And thus closes and opens Acts One and Two, with the
audience howling its approval when they see Nancy and Charlie still on their
backs with silly grins as the curtains rise after intermission. What ensues is a step-by-step (often three
forward, two back) process of two species totally foreign to each other sizing
up the other two and slowly getting to feel slightly more comfortable
interacting. The English-speaking
lizards – a couple named Leslie (Seann Gallagher) and Sarah (Sarah Nina Hayon)
– in many ways mirror their human counterparts, especially in the ways both
Nancy and Sarah immediately begin to bond and to show increasing fascination
and empathy for each other and the ways Charlie and Leslie are much more
standoffish, cautious, defensive, and even belligerent.
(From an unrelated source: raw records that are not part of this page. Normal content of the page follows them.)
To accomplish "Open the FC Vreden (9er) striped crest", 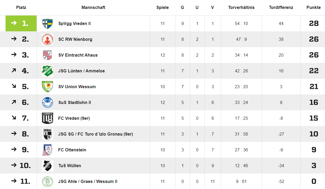I will coord(47,118).
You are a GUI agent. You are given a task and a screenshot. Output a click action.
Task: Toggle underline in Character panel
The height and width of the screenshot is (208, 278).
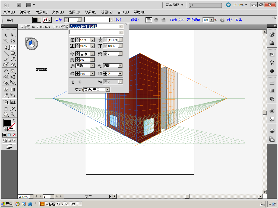73,82
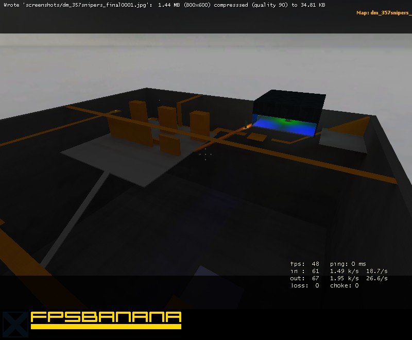
Task: Click the short orange block below the pillars
Action: (x=170, y=144)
What follows is a series of encounters where each pair is
confronting “the other,” with bouts of impatience, misunderstanding, and flared
anger (mostly coming from the males) intermingled with defining, sharing, and
explaining words, physical objects, and experiences foreign to the other
(mostly as led by the female halves).
From birds and planes to emotions to differing body parts, the topics to
explore pour forth. The more they
interact, the more the lizards surprise with their human-like responses and
reactions; but also the more the humans sometimes react in ways quite beastly
and insensitive. But as they continue
their getting-to-know, they raise for us questions important to contemplate
about our own projections of how we want to spend our futures, about what is
progress and what is not, about how to approach moments of life’s true
transitions, and about the very nature of what it means to love a partner for
maybe a lifetime.
What is rare for many of Albee’s plays, in his Seascape there is an upward trend of the
conversations toward outcome that shows hope for the future. How he and Director Pam MacKinnon get there
is fun to watch, with the total of two hours (with intermission) passing with
nary a minute of wasted dialogue or wandering audience attention.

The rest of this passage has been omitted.